• [AVAILABLE RECORDS]:

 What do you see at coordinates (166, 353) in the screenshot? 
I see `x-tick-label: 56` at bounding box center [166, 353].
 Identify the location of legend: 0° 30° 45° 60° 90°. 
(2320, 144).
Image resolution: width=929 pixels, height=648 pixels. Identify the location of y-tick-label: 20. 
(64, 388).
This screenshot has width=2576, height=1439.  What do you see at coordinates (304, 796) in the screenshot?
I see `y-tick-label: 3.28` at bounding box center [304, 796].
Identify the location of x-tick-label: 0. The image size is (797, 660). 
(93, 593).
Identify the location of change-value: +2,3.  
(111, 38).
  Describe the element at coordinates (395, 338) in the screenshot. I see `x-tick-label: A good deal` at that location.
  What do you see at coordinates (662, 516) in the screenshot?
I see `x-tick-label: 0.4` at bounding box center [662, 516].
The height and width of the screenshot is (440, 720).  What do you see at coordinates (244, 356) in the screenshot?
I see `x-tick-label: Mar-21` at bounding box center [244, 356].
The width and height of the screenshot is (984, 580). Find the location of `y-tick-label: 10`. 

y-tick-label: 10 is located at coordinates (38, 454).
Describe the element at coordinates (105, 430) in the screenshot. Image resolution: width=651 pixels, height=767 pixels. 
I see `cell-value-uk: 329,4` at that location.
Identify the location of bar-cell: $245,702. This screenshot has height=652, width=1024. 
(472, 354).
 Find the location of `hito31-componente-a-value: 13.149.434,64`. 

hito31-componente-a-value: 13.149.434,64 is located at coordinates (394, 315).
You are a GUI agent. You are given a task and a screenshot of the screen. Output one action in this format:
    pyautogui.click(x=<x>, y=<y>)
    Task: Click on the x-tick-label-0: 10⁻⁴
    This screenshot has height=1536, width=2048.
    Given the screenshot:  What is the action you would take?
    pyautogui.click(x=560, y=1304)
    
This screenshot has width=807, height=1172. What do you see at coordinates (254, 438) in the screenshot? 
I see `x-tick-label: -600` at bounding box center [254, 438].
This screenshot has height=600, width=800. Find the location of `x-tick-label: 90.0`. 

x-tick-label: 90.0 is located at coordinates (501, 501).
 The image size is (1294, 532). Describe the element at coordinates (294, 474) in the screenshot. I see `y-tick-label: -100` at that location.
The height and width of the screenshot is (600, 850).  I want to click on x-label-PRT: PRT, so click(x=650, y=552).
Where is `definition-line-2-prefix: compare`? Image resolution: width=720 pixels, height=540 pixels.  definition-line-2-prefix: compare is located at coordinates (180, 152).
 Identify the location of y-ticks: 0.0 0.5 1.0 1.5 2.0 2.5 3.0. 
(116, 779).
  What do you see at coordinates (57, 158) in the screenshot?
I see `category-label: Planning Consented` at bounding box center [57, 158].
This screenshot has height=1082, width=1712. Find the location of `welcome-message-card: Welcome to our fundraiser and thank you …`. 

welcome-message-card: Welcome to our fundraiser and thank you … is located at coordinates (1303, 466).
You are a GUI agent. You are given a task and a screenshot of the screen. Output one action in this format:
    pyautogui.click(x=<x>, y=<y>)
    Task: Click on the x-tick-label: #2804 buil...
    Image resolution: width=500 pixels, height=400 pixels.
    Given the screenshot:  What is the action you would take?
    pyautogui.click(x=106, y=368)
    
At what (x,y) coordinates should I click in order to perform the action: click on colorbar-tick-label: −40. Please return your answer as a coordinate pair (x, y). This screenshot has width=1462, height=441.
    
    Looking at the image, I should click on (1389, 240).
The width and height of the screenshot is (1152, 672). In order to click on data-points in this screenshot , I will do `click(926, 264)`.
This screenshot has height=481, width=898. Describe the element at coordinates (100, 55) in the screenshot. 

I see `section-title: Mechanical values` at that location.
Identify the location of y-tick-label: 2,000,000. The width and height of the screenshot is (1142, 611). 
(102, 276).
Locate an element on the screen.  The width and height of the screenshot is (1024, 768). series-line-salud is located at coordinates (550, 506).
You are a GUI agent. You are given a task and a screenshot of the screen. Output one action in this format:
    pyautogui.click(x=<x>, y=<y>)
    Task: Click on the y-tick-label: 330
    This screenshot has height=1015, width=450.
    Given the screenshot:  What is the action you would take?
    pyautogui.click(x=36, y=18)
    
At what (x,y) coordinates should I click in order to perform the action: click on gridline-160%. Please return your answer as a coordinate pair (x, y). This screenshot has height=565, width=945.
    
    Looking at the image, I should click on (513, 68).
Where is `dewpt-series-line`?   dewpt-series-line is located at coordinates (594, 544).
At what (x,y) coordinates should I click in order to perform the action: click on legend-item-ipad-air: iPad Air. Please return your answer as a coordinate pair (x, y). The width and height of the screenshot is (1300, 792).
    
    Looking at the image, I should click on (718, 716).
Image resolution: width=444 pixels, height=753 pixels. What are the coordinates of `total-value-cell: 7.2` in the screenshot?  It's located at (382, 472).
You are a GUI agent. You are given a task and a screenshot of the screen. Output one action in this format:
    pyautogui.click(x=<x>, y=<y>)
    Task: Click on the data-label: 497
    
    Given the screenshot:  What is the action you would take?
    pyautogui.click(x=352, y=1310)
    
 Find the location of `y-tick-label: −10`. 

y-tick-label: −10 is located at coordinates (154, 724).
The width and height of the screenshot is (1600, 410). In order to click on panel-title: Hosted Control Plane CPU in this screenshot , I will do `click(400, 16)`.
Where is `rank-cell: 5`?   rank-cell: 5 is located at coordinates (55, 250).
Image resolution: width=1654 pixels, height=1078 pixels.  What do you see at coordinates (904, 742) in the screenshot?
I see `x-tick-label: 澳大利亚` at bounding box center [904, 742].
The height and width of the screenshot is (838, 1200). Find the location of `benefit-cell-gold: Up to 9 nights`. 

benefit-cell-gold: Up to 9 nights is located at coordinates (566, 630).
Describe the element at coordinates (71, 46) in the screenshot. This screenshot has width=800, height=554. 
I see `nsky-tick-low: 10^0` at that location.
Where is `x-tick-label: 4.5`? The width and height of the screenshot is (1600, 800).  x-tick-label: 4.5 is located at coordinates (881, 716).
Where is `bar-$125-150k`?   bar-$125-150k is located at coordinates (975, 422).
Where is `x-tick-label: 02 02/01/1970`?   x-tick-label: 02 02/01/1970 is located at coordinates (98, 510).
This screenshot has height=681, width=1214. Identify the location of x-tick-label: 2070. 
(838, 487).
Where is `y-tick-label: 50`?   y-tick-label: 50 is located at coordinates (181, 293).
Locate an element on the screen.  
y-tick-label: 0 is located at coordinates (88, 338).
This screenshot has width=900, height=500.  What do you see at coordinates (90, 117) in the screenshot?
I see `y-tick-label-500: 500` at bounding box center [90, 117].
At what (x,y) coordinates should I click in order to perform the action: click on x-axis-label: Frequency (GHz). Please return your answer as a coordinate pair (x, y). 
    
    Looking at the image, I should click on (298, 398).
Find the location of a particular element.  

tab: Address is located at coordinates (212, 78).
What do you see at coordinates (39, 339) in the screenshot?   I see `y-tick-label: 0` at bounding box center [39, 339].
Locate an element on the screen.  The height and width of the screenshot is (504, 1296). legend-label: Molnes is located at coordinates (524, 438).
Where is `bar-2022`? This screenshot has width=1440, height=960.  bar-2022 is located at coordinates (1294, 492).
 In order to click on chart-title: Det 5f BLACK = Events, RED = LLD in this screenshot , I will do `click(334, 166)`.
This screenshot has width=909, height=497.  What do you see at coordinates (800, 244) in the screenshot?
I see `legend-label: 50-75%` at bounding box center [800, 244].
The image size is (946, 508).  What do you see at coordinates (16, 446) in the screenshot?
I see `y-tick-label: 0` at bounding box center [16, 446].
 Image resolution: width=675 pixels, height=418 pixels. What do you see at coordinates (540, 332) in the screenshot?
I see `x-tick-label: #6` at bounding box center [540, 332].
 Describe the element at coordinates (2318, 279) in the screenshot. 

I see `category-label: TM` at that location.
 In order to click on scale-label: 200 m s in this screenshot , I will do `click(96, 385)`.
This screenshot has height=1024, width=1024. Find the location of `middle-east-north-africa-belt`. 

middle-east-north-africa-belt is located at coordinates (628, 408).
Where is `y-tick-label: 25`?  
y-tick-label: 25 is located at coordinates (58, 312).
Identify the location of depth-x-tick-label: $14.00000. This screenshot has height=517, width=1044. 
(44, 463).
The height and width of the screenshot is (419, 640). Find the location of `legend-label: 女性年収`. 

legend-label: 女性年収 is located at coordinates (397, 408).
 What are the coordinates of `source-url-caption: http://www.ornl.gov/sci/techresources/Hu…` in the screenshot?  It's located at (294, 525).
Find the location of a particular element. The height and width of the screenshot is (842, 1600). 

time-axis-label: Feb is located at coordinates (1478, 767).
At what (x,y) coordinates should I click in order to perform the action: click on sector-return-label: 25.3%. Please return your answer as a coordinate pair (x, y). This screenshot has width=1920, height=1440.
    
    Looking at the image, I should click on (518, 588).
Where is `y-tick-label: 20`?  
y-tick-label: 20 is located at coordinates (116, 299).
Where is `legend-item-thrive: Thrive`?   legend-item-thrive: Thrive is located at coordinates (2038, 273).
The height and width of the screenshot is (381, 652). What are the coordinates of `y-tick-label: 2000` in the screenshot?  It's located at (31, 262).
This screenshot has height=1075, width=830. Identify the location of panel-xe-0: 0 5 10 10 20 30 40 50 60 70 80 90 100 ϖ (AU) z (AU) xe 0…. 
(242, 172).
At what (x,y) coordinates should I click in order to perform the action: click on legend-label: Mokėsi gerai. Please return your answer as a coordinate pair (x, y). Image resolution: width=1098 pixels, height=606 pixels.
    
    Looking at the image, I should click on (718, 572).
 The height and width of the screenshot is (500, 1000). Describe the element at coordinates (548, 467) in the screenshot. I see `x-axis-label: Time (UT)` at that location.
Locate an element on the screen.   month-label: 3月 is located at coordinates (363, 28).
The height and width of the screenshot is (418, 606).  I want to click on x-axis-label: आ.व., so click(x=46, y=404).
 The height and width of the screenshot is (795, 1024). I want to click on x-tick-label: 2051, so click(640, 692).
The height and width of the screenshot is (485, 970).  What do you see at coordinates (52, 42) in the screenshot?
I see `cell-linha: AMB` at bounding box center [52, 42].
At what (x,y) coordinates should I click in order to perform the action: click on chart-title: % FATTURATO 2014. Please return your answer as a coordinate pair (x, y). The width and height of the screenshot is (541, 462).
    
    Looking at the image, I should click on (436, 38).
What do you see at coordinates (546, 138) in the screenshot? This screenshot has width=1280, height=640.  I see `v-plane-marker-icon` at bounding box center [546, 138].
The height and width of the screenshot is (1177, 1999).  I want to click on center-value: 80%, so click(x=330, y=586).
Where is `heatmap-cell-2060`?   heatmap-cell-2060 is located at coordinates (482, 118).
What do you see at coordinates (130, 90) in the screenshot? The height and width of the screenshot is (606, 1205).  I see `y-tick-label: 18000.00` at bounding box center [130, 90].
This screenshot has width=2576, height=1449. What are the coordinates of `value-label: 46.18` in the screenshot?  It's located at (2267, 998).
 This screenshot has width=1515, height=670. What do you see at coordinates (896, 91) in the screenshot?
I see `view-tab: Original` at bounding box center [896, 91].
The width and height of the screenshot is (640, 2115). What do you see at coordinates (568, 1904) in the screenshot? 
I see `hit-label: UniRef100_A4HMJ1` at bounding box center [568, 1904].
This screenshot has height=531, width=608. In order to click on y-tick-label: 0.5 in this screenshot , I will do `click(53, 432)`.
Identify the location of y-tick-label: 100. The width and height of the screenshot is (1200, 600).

• [YOUR INSTRUCTIONS]: Put every line from the one containing "In order to click on chart-title: Det" through the one containing "center [540, 332].", both included, into a JSON list of strings with one string per line and no blank lines.

• [ANSWER FOR THE TASK]:
[
  " In order to click on chart-title: Det 5f BLACK = Events, RED = LLD in this screenshot , I will do `click(334, 166)`.",
  "This screenshot has width=909, height=497.  What do you see at coordinates (800, 244) in the screenshot?",
  "I see `legend-label: 50-75%` at bounding box center [800, 244].",
  "The image size is (946, 508).  What do you see at coordinates (16, 446) in the screenshot?",
  "I see `y-tick-label: 0` at bounding box center [16, 446].",
  " Image resolution: width=675 pixels, height=418 pixels. What do you see at coordinates (540, 332) in the screenshot?",
  "I see `x-tick-label: #6` at bounding box center [540, 332]."
]